免疫学者の山本雅博氏率いる日本の研究チームは、免疫系を抑制する特定のT細胞を減少させることでがんを抑制する方法を開発した。
大阪大学微生物病研究所の山本教授らは、細胞を抑制して低下した免疫活性を刺激する方法をマウスを使った実験で開発した。彼らの研究結果は金曜日、米国の科学誌サイエンスに掲載された。
山本教授は「自己免疫疾患を引き起こさない新たな免疫療法につながる可能性があるので、創薬に取り組んでいきたい」と述べた。
人間は免疫機能を利用して、体内に侵入するがん細胞や有害な微生物を倒すことができます。しかし、過剰に強い免疫力は自己免疫反応を引き起こしたり、自分自身の体組織に対する攻撃を引き起こす可能性があります。
人間の体内では、通常、免疫を刺激する免疫細胞と免疫にブレーキをかける細胞がバランスよく働いています。しかし、がん組織には後者のタイプが多く含まれるため、がんが増殖しやすくなります。
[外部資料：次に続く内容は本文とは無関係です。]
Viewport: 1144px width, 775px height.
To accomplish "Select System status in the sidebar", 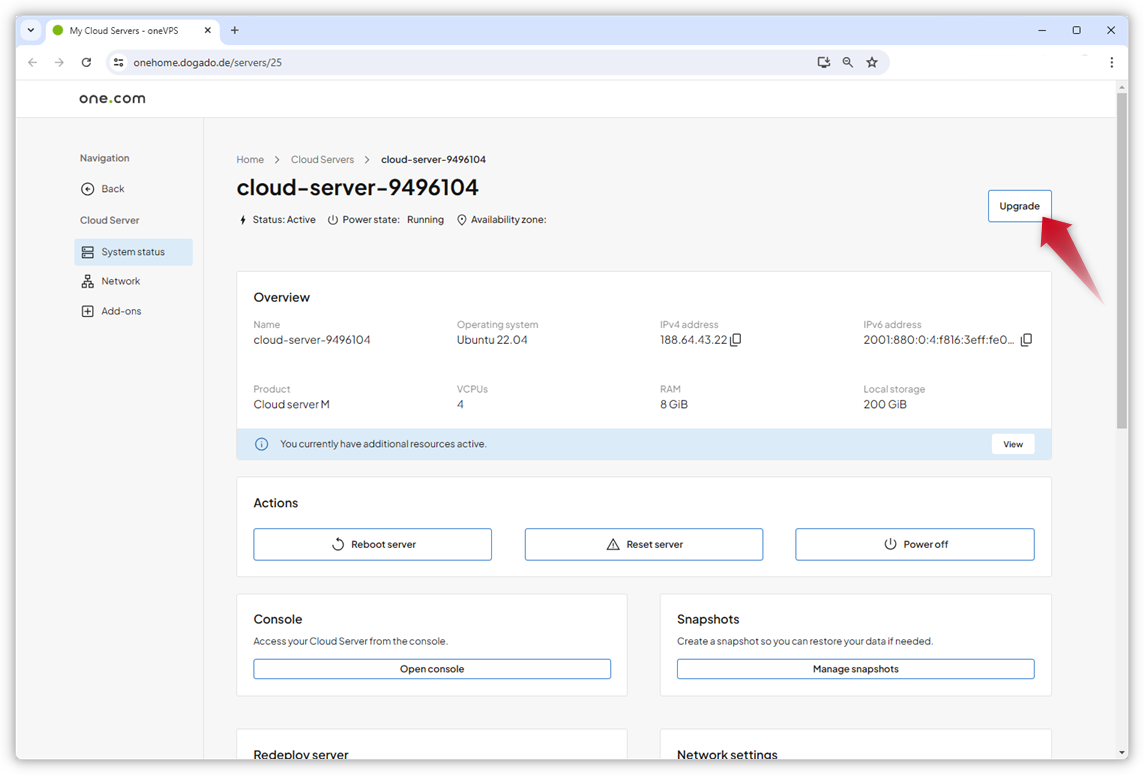I will point(132,252).
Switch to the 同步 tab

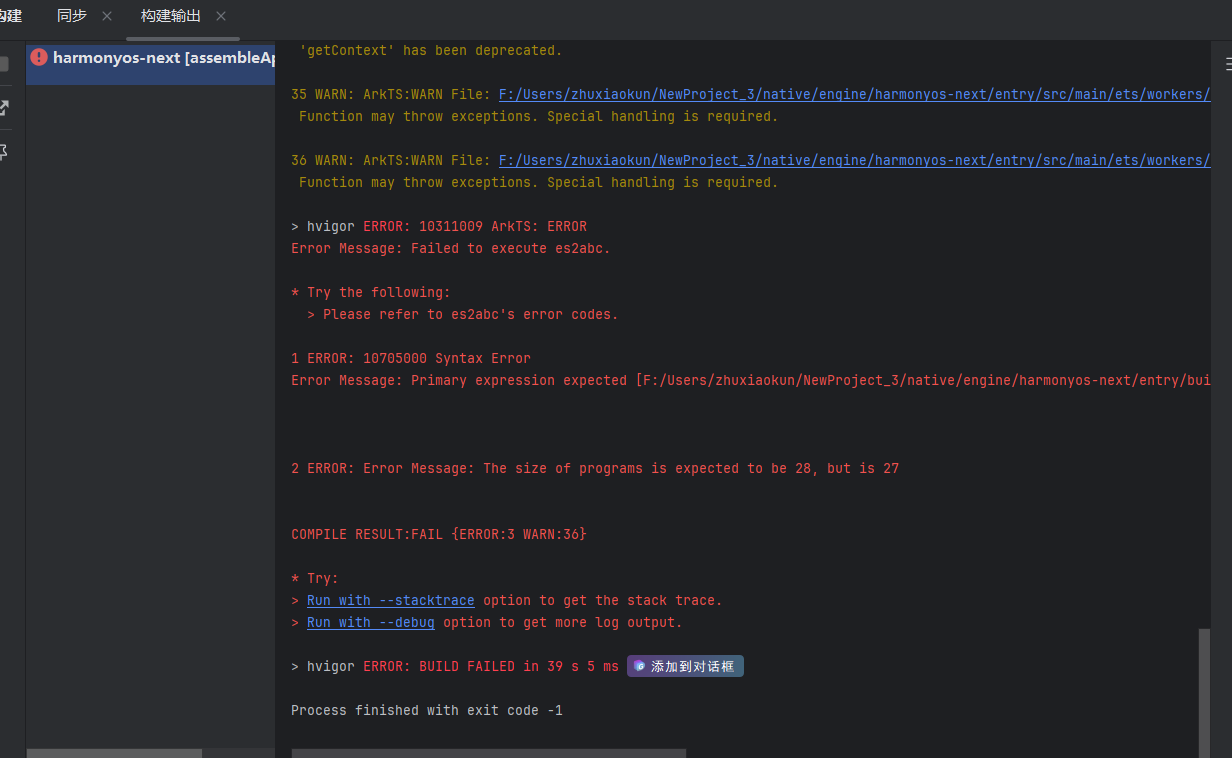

山本教授らのチームは、マウスのがん組織内で、Th1-Tregとして知られる制御性T細胞の一種がPF4と呼ばれる物質を使って数を増やしていることを発見した。研究チームは、PF4を阻害する中和抗体を投与することにより、Th1-Tregが減少し、免疫を駆動する細胞がより活性化し、それによってがんの増殖が抑制されることを発見した。
PF4 レベルが高いがん患者は生存率が低いことが知られています。
山本教授は「ヒト用のPF4に対する中和抗体を発見したので、製薬会社の協力を得て臨床試験を実施したい」と述べた。
Th1-Treg だけが制御性 T 細胞の種類ではありません。すべての種類を除去すると自己免疫疾患が引き起こされるが、Th1-Treg だけを除去しても問題が生じる可能性は低いと研究チームは述べた。